Pode-se falar de erotismo, para se escapar ao império da sexualidade; permanece, porém, a tônica de um fundamento no sexo, pois, o que é assim apontado, são práticas ligadas ao exercício  de uma certa sexualidade. Como se pode criar um núcleo identitário em torno de práticas que podem variar não só no tempo e no espaço, mas em relação aos próprios indivíduos e seus desejos? A questão que se coloca e que vem sendo evitada é: porque o sexo é o denominador em torno de qual se substantivam os seres?

O que continua a me espanta é esta necessidade de ancoragem grupal: os atos necessitam de um aval identitário para que possam ter um sentido? E se o sentido estivesse na própria transitoriedade do sujeito e na transumância dos elementos que supostamente o compõem?As tipologias que se elaboram a respeito das possíveis relações homossexuais evidenciam a sua multiplicidade. Mas por que reivindicar espaços de identidade sexual, senão por imposição de um certo quadro de pensamento, ordenado pela própria sexualidade, como instrumento de disciplina e domesticação do humano? As tipologias, apesar de serem vertentes de visibilidade, são também lócus de exclusão e de luta em torno de “verdades”. Quem é a/o “verdadeira/o” homossexual?

.um pouco de história.

A origem da palavra é conhecida de todos: de Lesbos, ilha onde morou Sapho, considerada a décima musa grega , poeta  do amor entre as mulheres. Neste mundo grego-oriental do século VI a.C.,  era sacerdotisa de Afrodite e participava dos ritos de iniciação e de renovação simbólica da cidade. (Bonnet,1995:33) Poderosa, louvada em sua época ela qualidade de sua obra, esquecida ou  vilipendiada em seguida, seus poemas em fragmentos atravessaram os tempos para cantar seus amores e seu desejo pelas mulheres .

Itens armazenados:
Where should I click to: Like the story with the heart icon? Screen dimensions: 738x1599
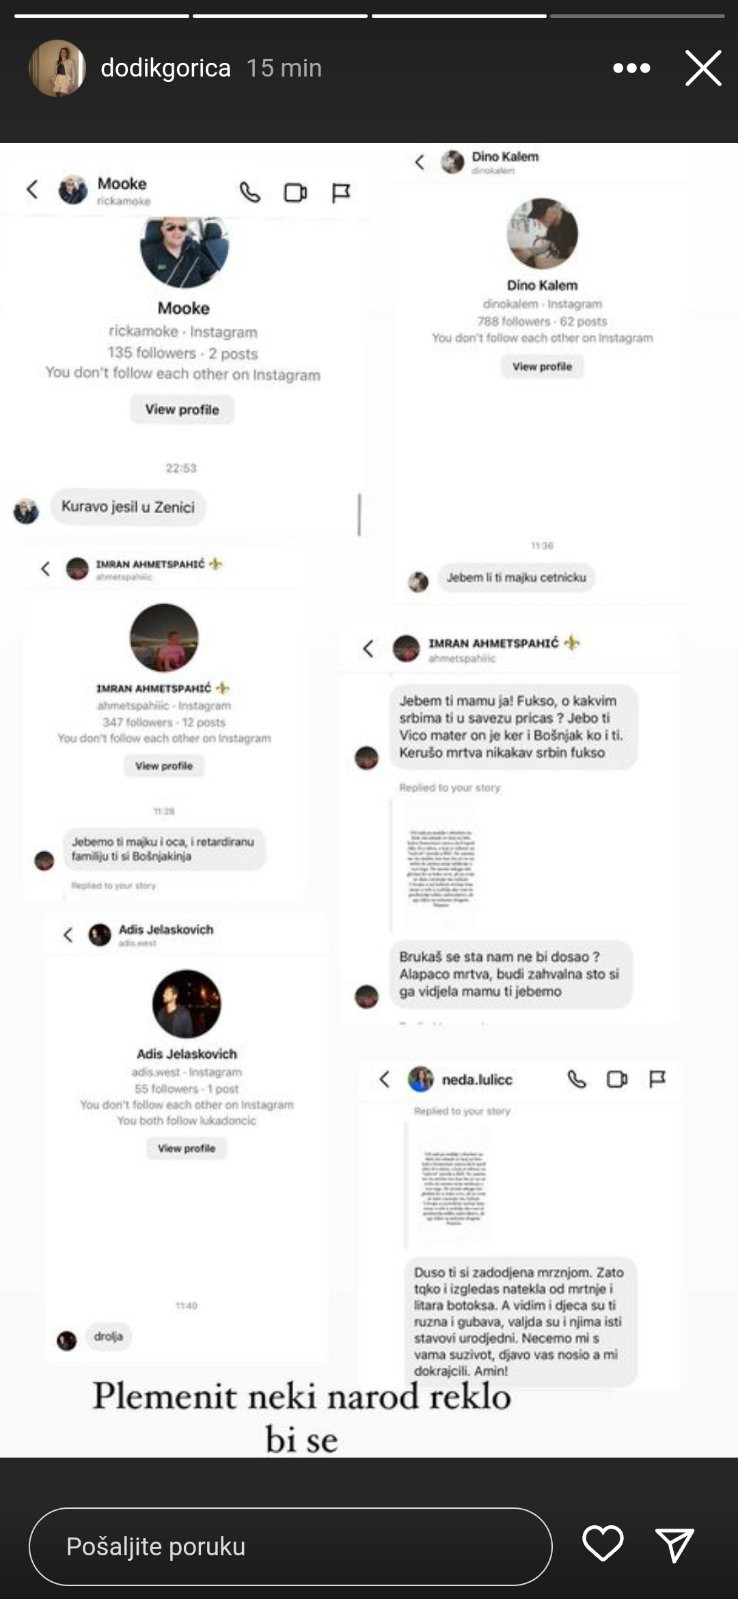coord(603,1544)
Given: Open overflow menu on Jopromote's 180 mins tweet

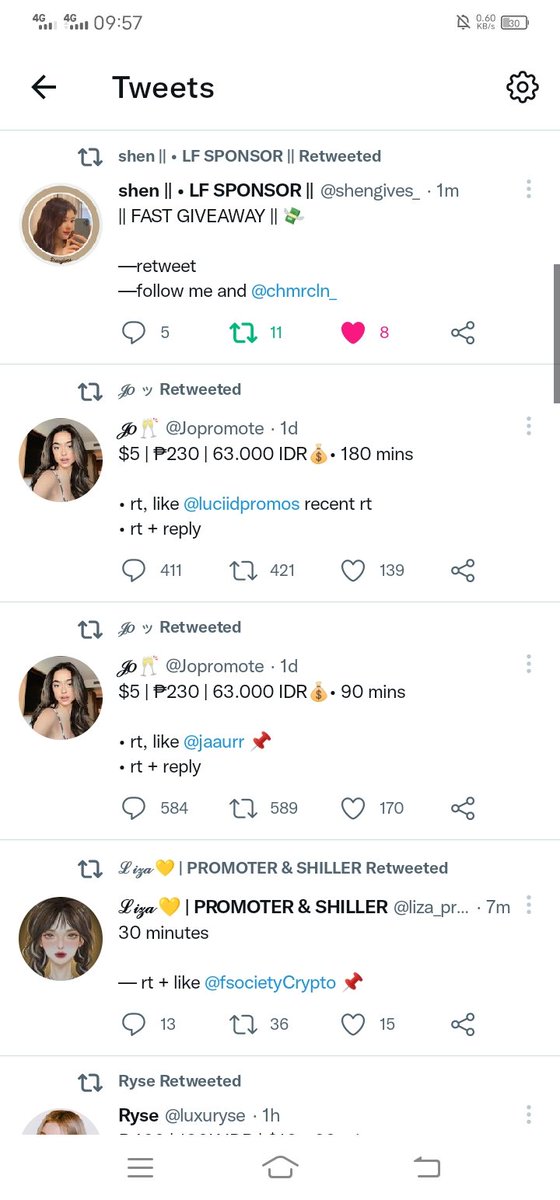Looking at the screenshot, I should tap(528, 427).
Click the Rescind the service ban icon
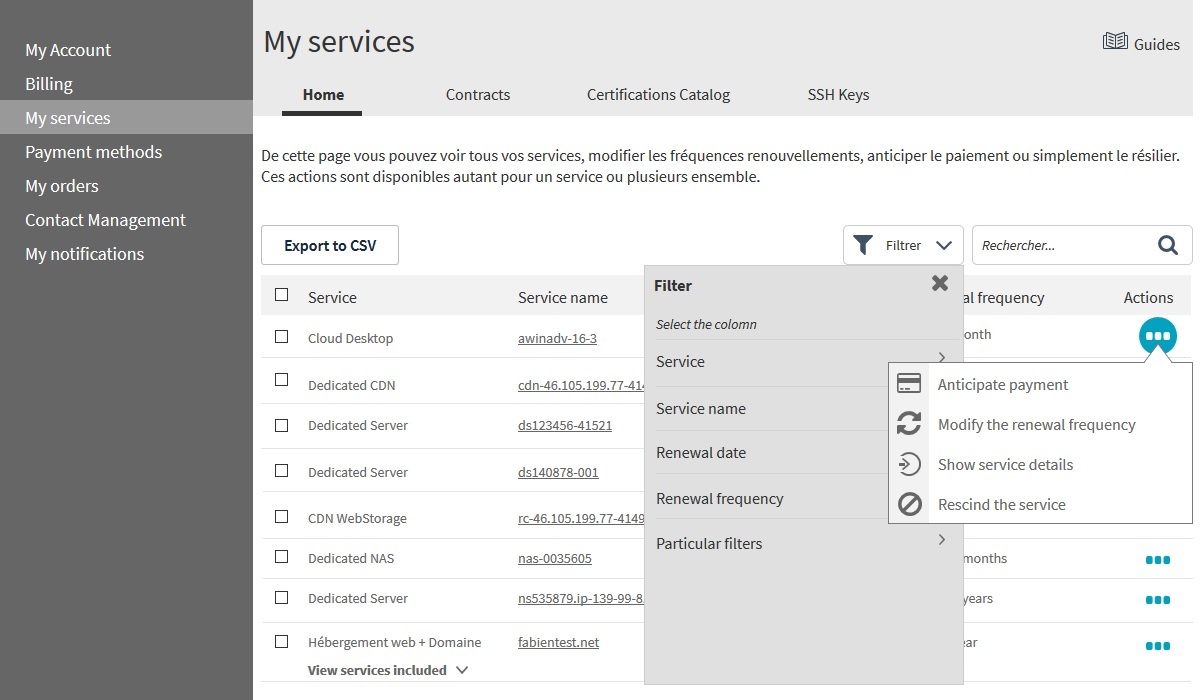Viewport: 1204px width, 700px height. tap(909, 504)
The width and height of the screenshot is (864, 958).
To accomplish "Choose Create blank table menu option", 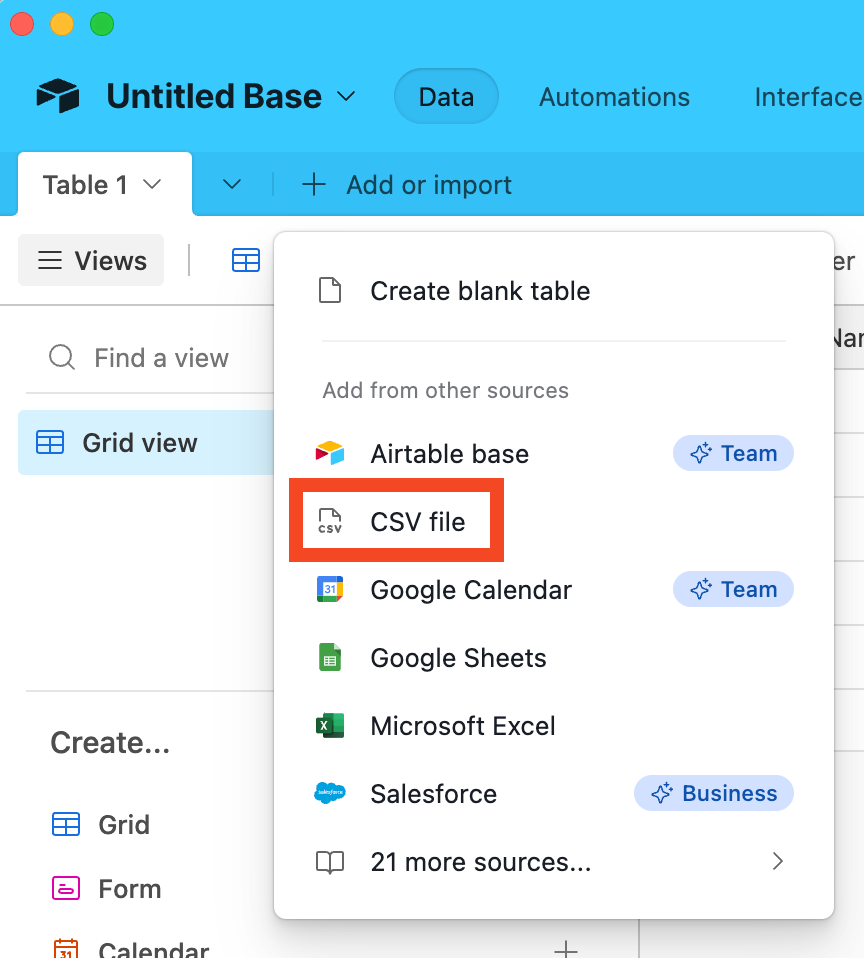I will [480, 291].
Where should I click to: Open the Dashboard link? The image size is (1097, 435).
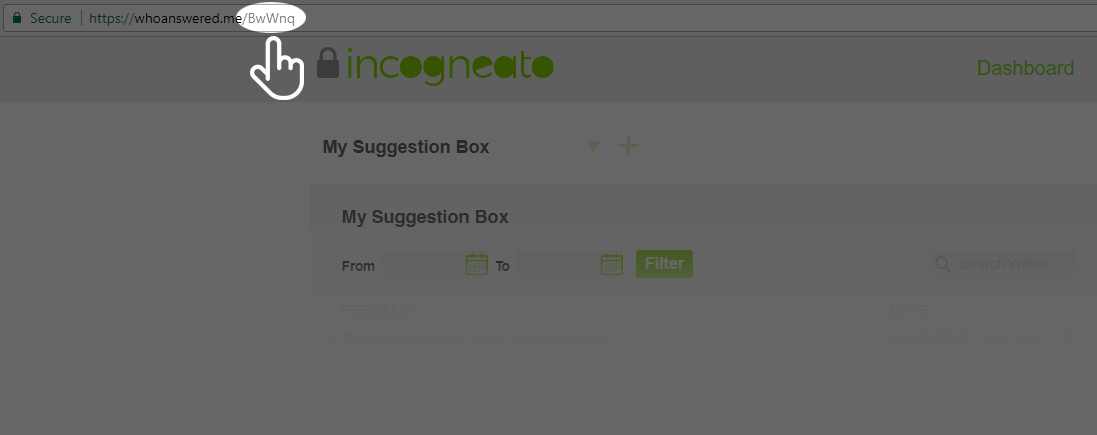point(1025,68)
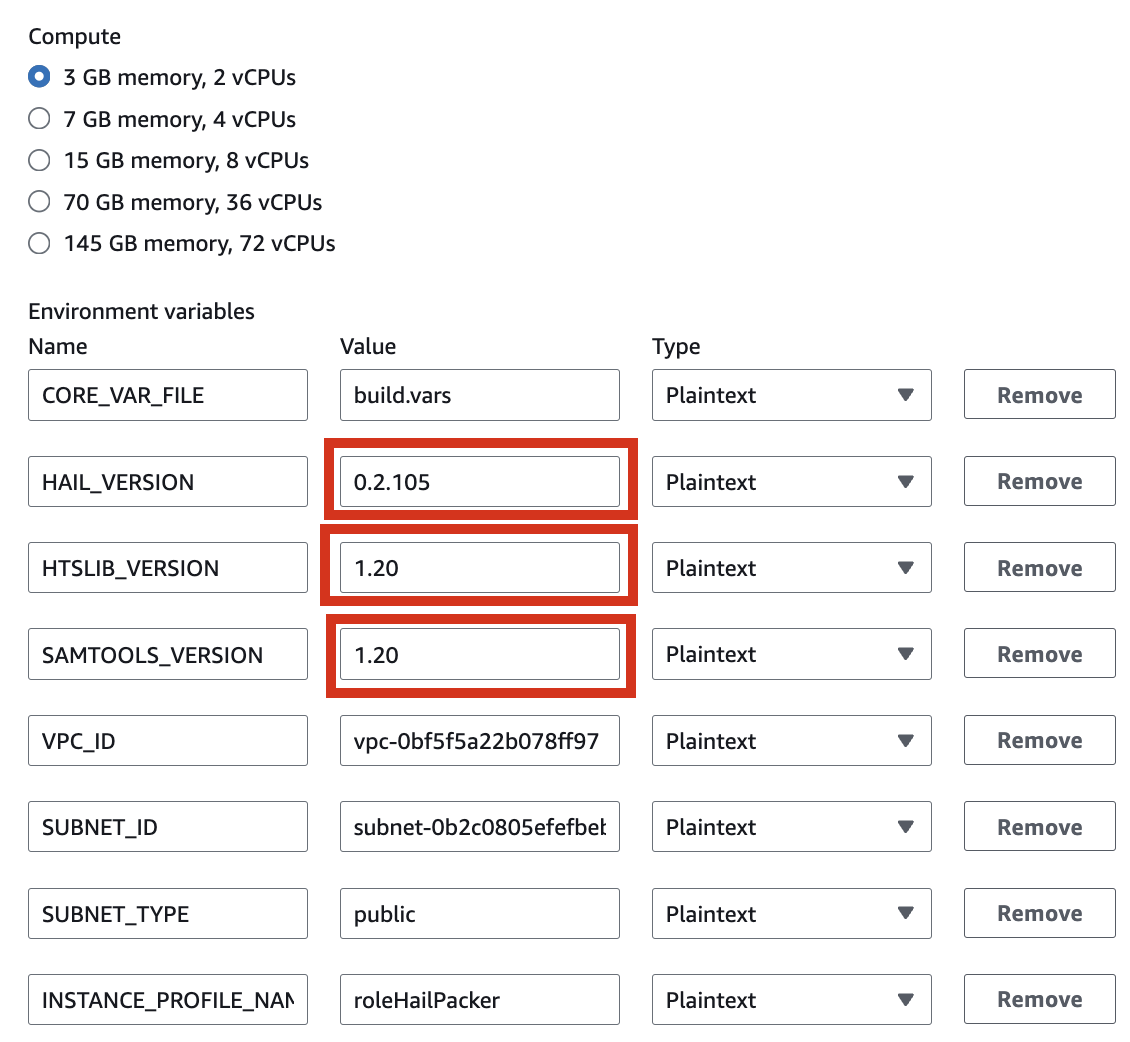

> **Lista de atividades**
[1] Por favor, transcreva do trecho citado a parte entre "Pode-se falar de" e "substantivam os seres?", inclusive.
[2] Resuma o trecho citado em duas frases.
Baseie-se somente no trecho citado.

> **Respostas por tarefa**
[1]
Pode-se falar de erotismo, para se escapar ao império da sexualidade; permanece, porém, a tônica de um fundamento no sexo, pois, o que é assim apontado, são práticas ligadas ao exercício  de uma certa sexualidade. Como se pode criar um núcleo identitário em torno de práticas que podem variar não só no tempo e no espaço, mas em relação aos próprios indivíduos e seus desejos? A questão que se coloca e que vem sendo evitada é: porque o sexo é o denominador em torno de qual se substantivam os seres?

[2] O trecho questiona por que o sexo se tornou o denominador em torno do qual se definem os seres, já que as práticas variam no tempo, no espaço e entre os próprios indivíduos. Aponta que as tipologias das relações homossexuais, embora tragam visibilidade, também são lugar de exclusão e de luta por "verdades", e lembra que a origem da palavra está em Lesbos, ilha onde morou Sapho, poeta do amor entre as mulheres e sacerdotisa de Afrodite no século VI a.C., cujos poemas atravessaram os tempos em fragmentos.